■ TEKS BACAAN ■
################
Berkuliah di ITB layaknya suatu mimpi berubah jadi kenyataan. Penulis telah membayangkan status tersebut ketika merangkai suatu essai pendek mengenai cita-cita di kelas 2 SD. Di sana, Penulis menyebutkan daftar sekolah yang akan ia masuki serta profesi apa yang akan dijalani. Heh, melihatnya lagi, ternyata cita-cita masa kecil benar-benar terbatasi dengan eksposur dunia nyata. Cita-cita Penulis di dunia ini berhenti di profesi, seakan-akan profesi adalah suatu destinasi kesuksesan.
Namun, tinggalkan pembahasan tentang cita-cita. Pada bulan Mei 2017, Penulis diterima di FMIPA ITB. Secara teknis, ia diterima di pilihan pertama SNMPTN. Namun, secara hati, itu bukan pilihan pertama. Ya sudah, singkatnya, hasil ini sebenarnya (sangat!) patut Penulis syukuri. Dan dia cukup terlambat mensyukurinya. Jalan yang Tuhan berikan memang selalu yang terbaik.
Tidak terduga, “instruksi-instruksi” awal yang Penulis dapatkan dari orangtuanya bukanlah tentang cara belajar atau jurusan apa yang akan dipilih, tapi di mana ia akan main. Tempat pertama yang mereka rekomendasikan untuk dikunjungi segera setelah Penulis pindah ke kamar indekos di Bandung adalah Masjid Salman ITB.
Masjid Salman ITB
Penulis terekspos pada masjid terebut melalui suatu iklan kepanitiaan. Saat itu masyarakat ITB berkomunikasi lewat aplikasi chatting LINE. Para peserta yang lolos SNMPTN segera dibuatkan grup LINE oleh kakak-kakak tingkat yang antusias menyambut calon adik-adiknya. Dari channel komunikasi itulah Penulis pertama kali mendapat pemberitahuan bahwa Panitia Persiapan Idul Adha (P3I) 1438 H dari Masjid Salman ITB sedang membuka pendaftaran panitia baru. Karena di antara pengumuman SNMPTN dan Penerimaan Mahasiswa Baru (PMB) dari kampus itu nihil kegiatan, Penulis tak punya pilihan selain tertarik mencicipi dunia kemahasiswaan.
################
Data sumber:
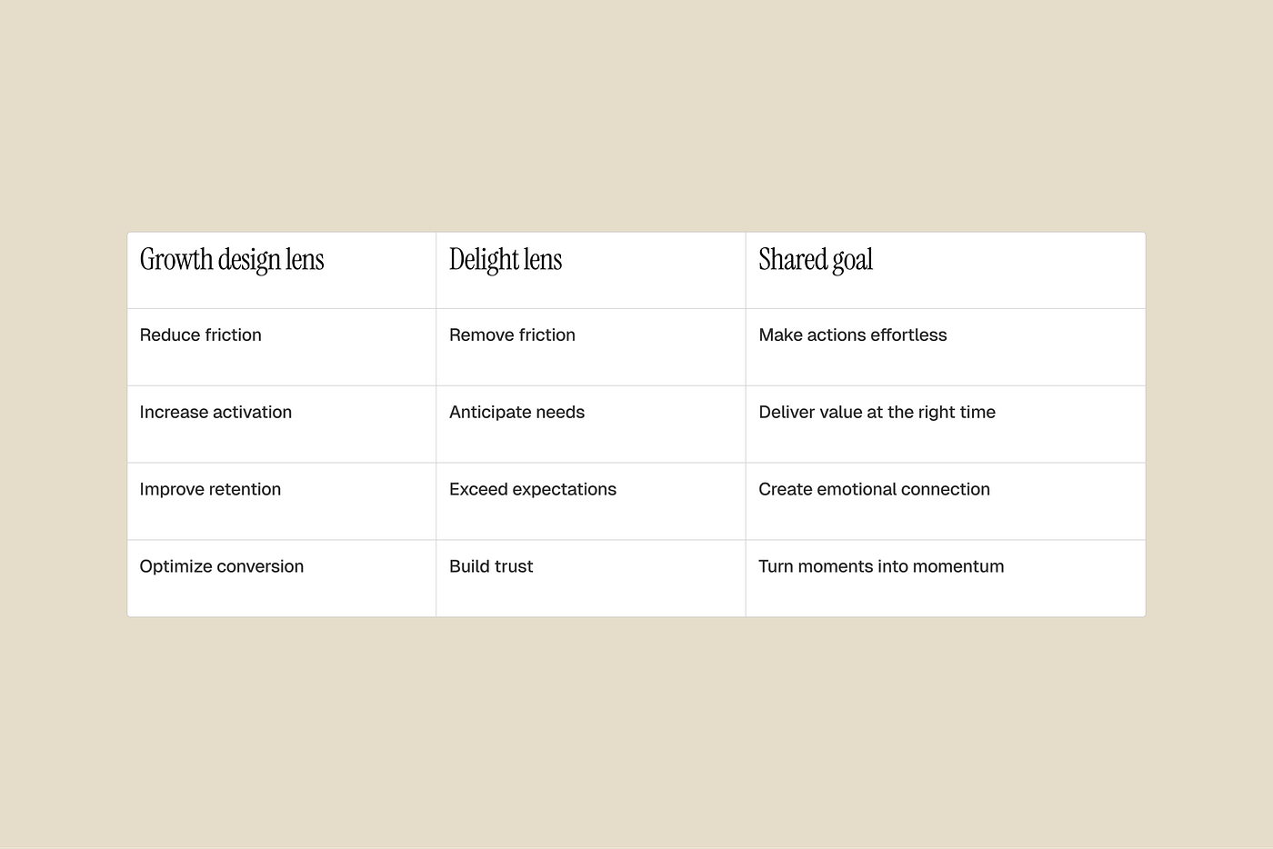Screen dimensions: 1273x849
Task: Click the "Remove friction" table cell
Action: click(512, 335)
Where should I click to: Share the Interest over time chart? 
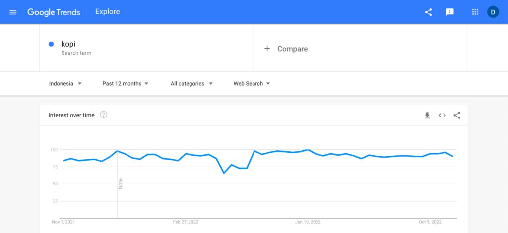pos(457,115)
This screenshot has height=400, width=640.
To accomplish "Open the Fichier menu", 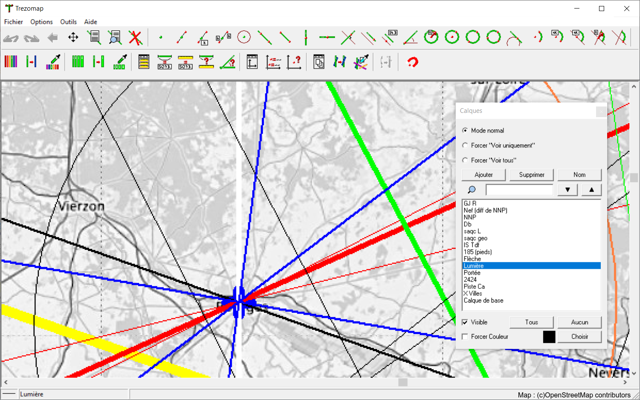I will [x=14, y=22].
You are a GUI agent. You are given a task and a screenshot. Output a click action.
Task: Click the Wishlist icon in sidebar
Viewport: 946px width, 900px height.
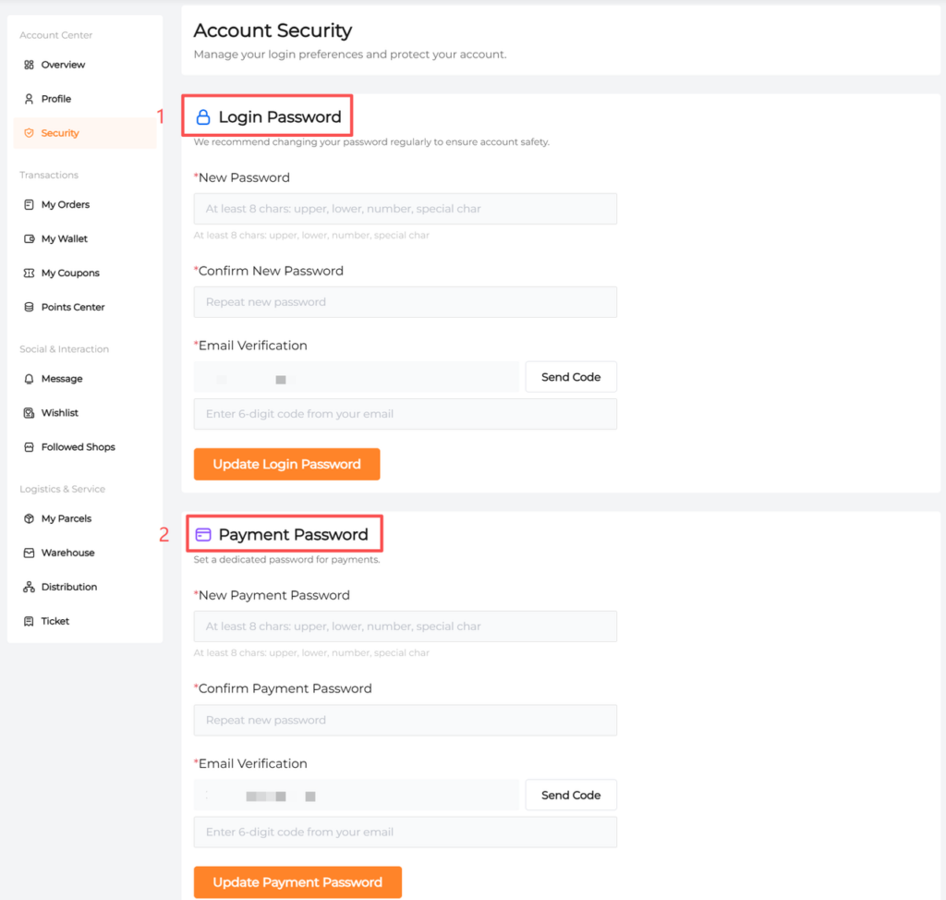[x=29, y=413]
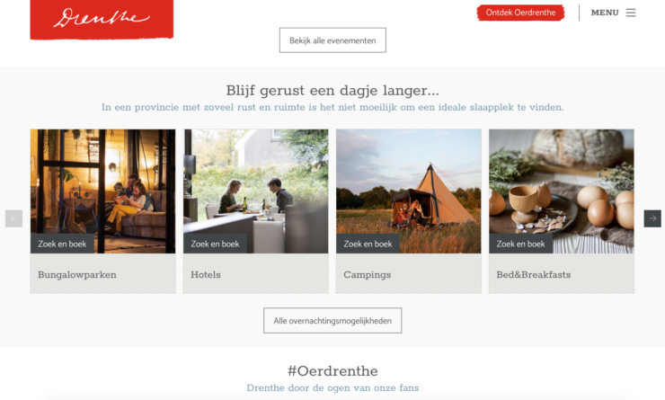Screen dimensions: 665x400
Task: Click the family on sofa photo
Action: 102,182
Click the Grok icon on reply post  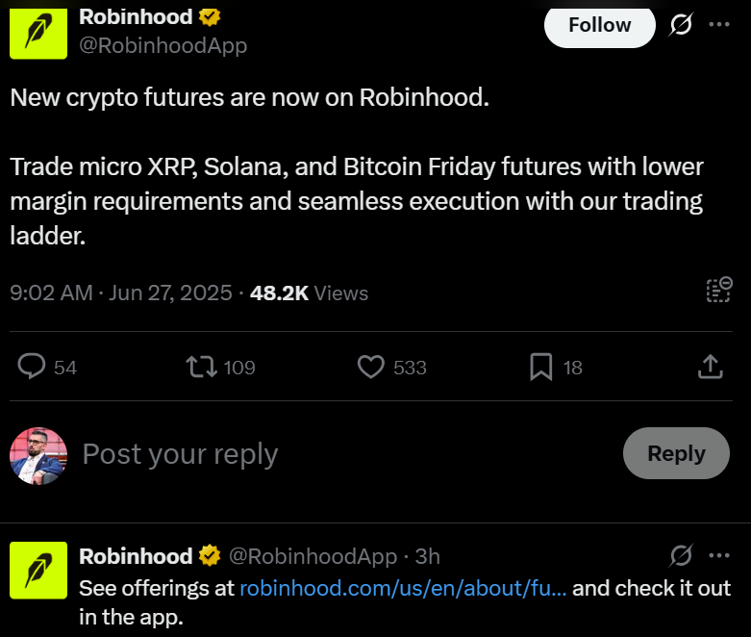[x=681, y=555]
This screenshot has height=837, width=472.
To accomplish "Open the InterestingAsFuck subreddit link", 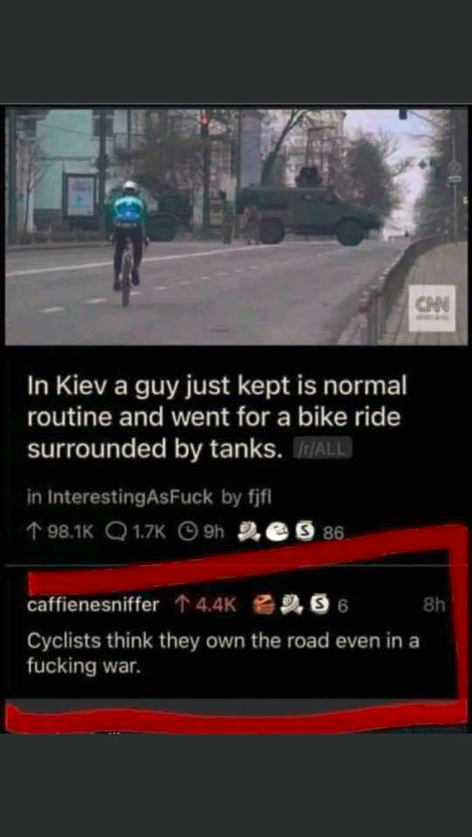I will pyautogui.click(x=130, y=498).
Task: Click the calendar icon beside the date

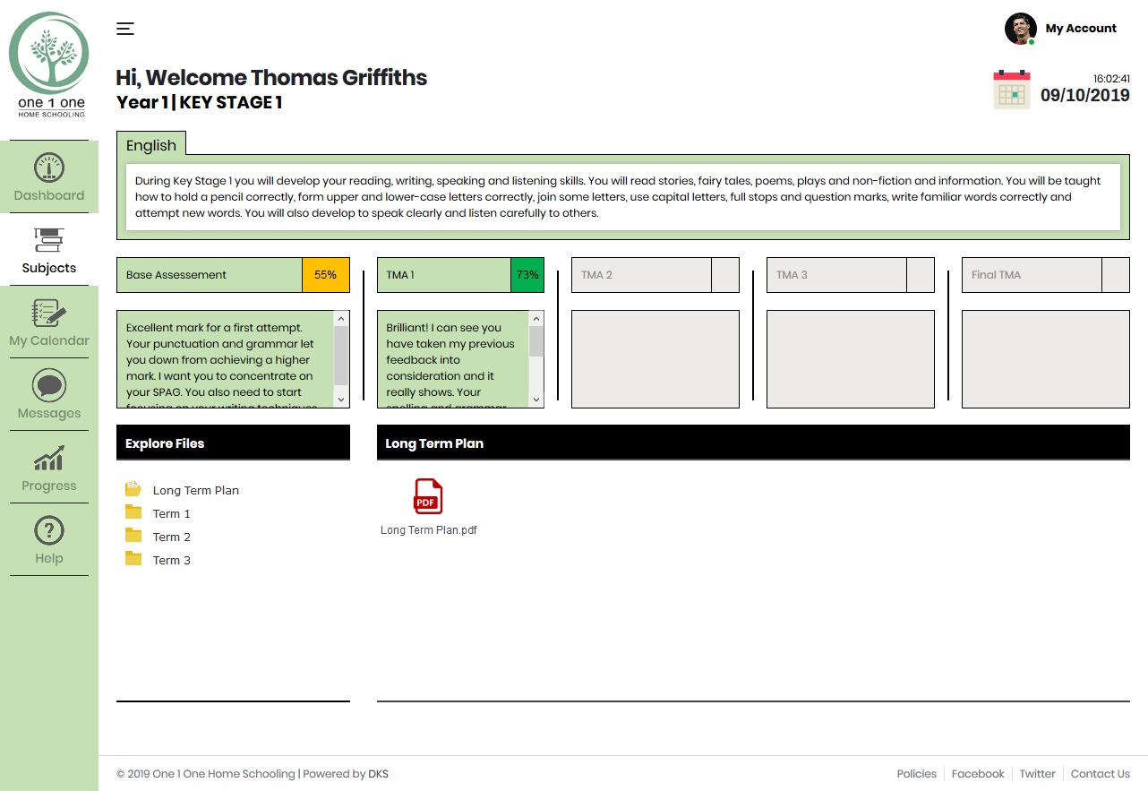Action: pyautogui.click(x=1012, y=90)
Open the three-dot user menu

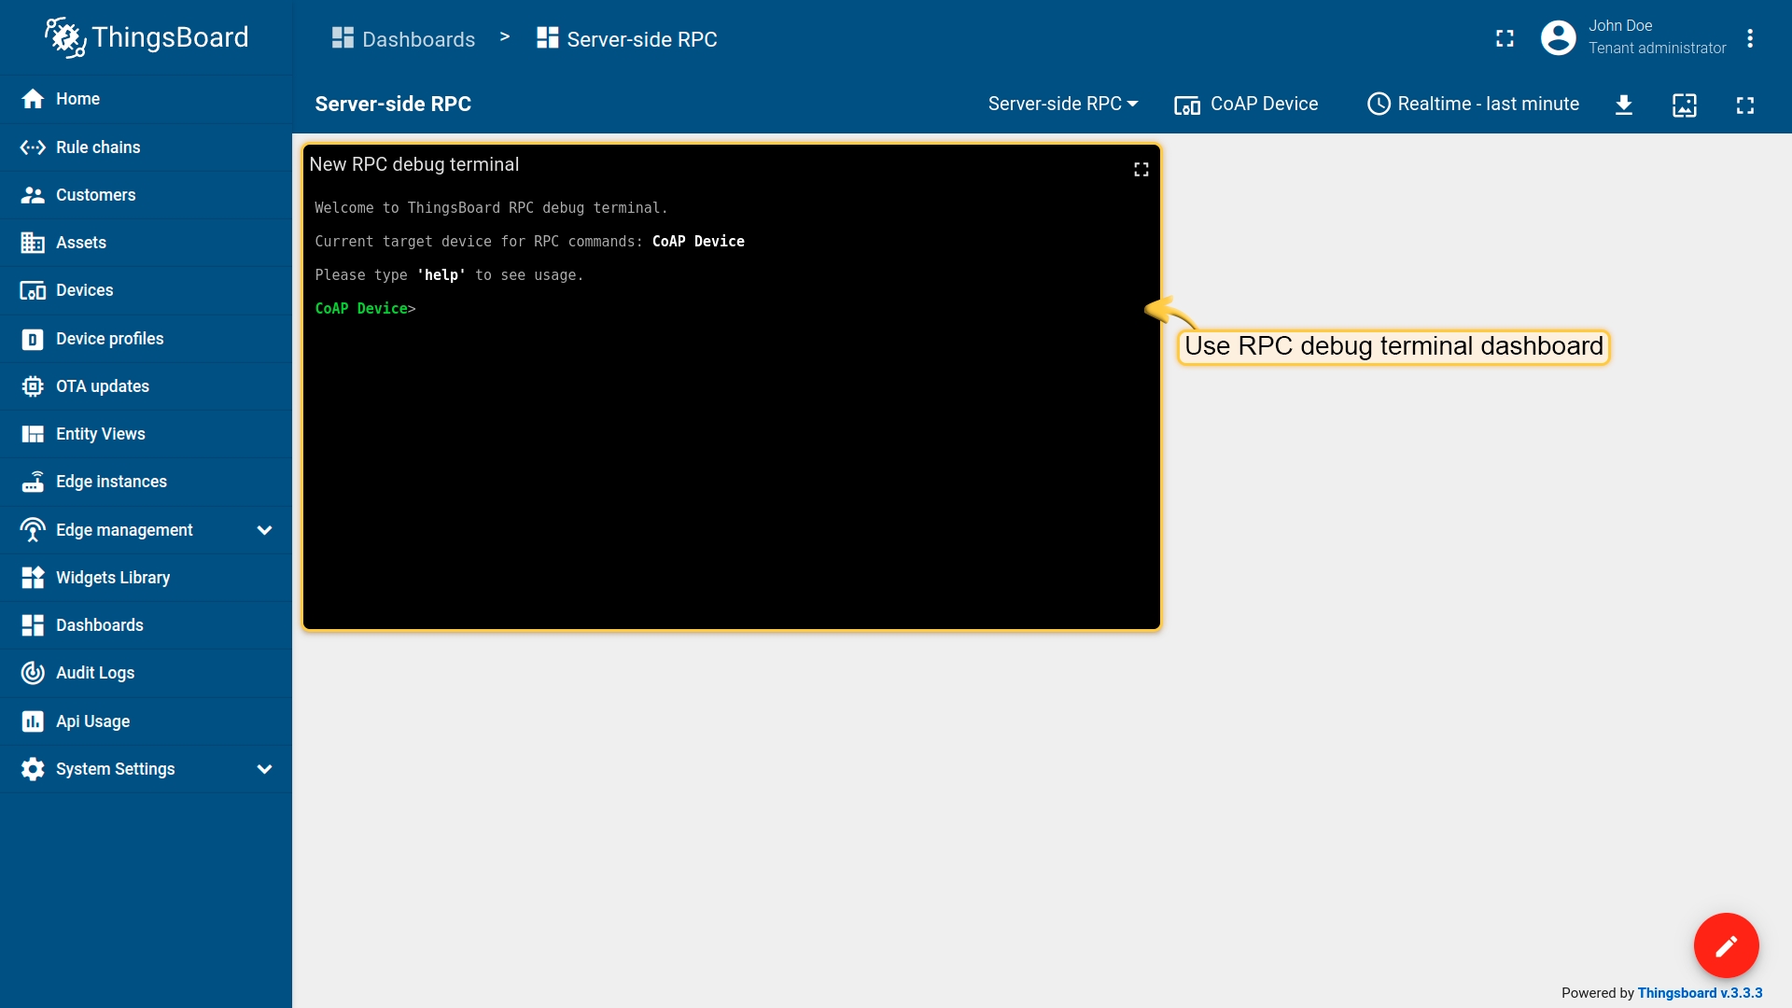[1750, 38]
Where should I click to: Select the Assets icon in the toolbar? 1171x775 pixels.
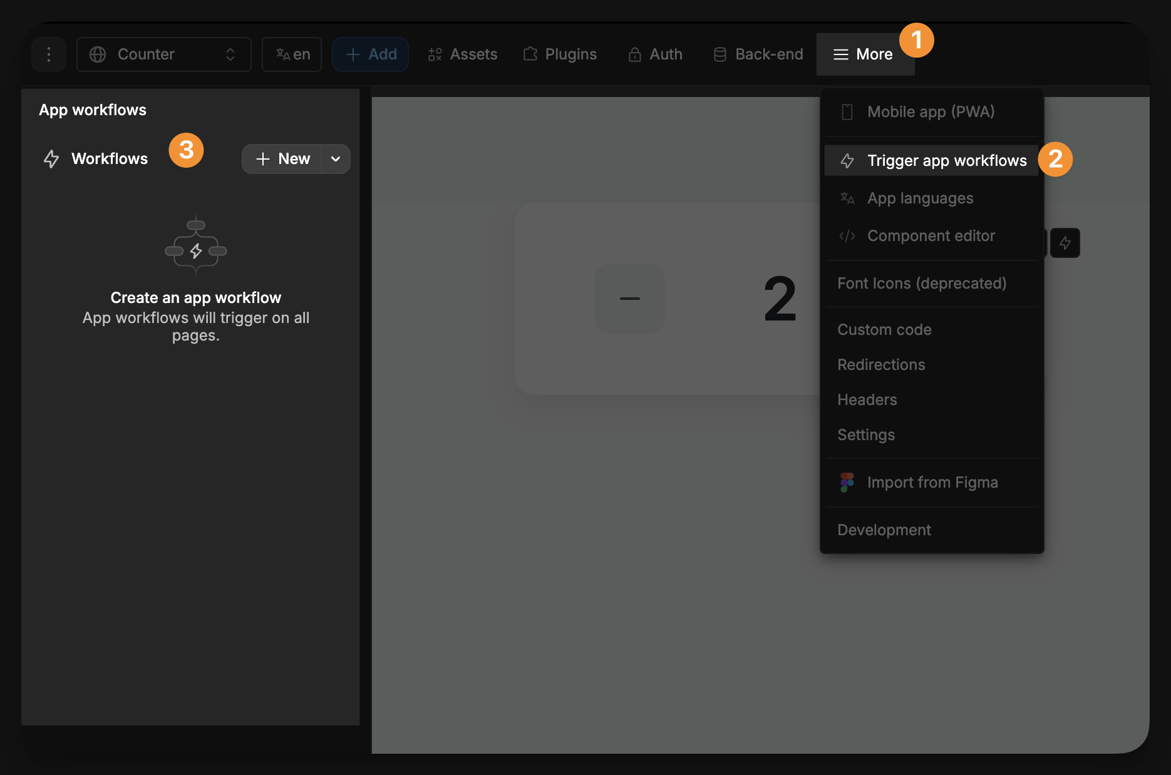pos(435,54)

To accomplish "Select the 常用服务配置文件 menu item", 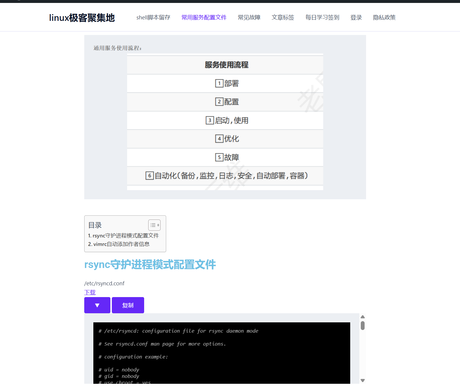I will pyautogui.click(x=204, y=18).
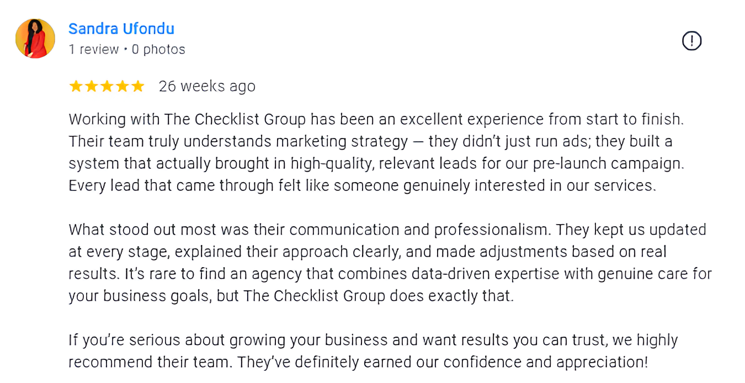Image resolution: width=745 pixels, height=383 pixels.
Task: Open Sandra Ufondu's profile picture
Action: (x=35, y=39)
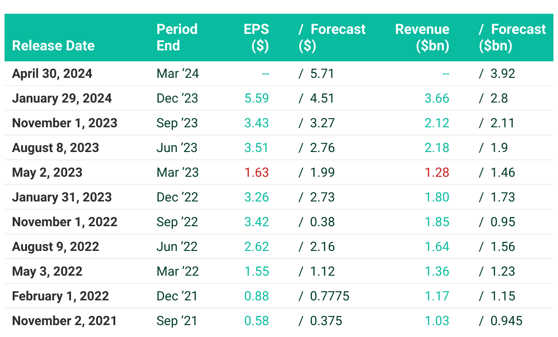
Task: Click the August 8, 2023 release date
Action: point(55,148)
################
■ BAGIAN LATIHAN ■
1. Menurut teks bacaan, pada bulan dan tahun berapa Penulis diterima di FMIPA ITB?
2. Geser setiap koordinat dalam jawaban sebesar -94 pada baris data sumber, mulai dari baris yang memuat "Where should I click to: Select" sampai baris yang memuat "pos(435,54)". Tuliskan kembali hanya baris-baris itu beserta permintaannya, tanpa gambar.

■ JAWABAN TUGAS ■
1. Mei 2017.

2.
Where should I click to: Select the Assets icon in the toolbar? 1171x775 pixels.
pos(341,-40)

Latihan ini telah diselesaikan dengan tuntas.